## start INPUT FOR THIS TASK
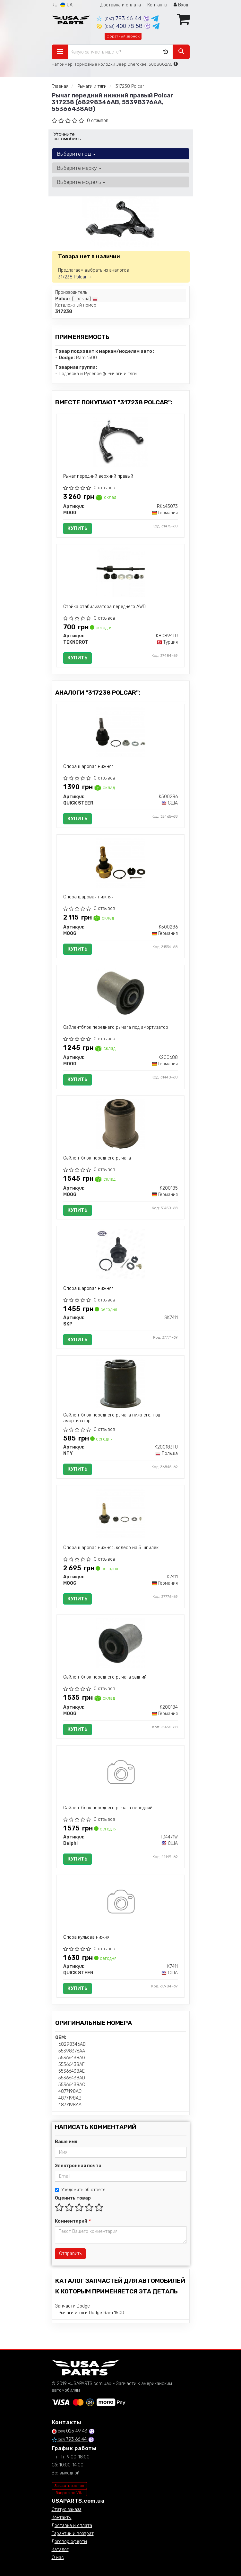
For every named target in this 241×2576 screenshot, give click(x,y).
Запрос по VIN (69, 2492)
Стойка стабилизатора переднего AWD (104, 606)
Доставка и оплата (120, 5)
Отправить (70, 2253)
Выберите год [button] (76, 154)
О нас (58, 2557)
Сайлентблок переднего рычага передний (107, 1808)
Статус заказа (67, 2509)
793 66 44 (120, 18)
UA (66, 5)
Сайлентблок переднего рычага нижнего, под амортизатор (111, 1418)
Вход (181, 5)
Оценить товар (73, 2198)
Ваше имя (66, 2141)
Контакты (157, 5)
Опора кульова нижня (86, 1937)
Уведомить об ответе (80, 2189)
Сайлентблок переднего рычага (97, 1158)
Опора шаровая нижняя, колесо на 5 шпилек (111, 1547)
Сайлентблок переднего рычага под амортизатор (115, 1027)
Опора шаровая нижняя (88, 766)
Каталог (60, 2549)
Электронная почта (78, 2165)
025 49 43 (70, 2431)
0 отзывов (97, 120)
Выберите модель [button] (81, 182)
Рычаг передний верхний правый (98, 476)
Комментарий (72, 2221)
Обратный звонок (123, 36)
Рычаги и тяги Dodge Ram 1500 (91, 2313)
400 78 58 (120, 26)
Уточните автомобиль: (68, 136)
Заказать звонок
## end INPUT FOR THIS TASK
THE TASK ▸ Repeat all of the lines above word for word, leaving out the pictures.

TASK RESULT ▸
For every named target in this 241×2576 screenshot, give click(x,y).
Запрос по VIN (69, 2492)
Стойка стабилизатора переднего AWD (104, 606)
Доставка и оплата (120, 5)
Отправить (70, 2253)
Выберите год [button] (76, 154)
О нас (58, 2557)
Сайлентблок переднего рычага передний (107, 1808)
Статус заказа (67, 2509)
793 66 44 (120, 18)
UA (66, 5)
Сайлентблок переднего рычага нижнего, под амортизатор (111, 1418)
Вход (181, 5)
Оценить товар (73, 2198)
Ваше имя (66, 2141)
Контакты (157, 5)
Опора кульова нижня (86, 1937)
Уведомить об ответе (80, 2189)
Сайлентблок переднего рычага (97, 1158)
Опора шаровая нижняя, колесо на 5 шпилек (111, 1547)
Сайлентблок переднего рычага под амортизатор (115, 1027)
Опора шаровая нижняя (88, 766)
Каталог (60, 2549)
Электронная почта (78, 2165)
025 49 43 (70, 2431)
0 отзывов (97, 120)
Выберите модель [button] (81, 182)
Рычаг передний верхний правый (98, 476)
Комментарий (72, 2221)
Обратный звонок (123, 36)
Рычаги и тяги Dodge Ram 1500 (91, 2313)
400 78 58 (120, 26)
Уточните автомобиль: (68, 136)
Заказать звонок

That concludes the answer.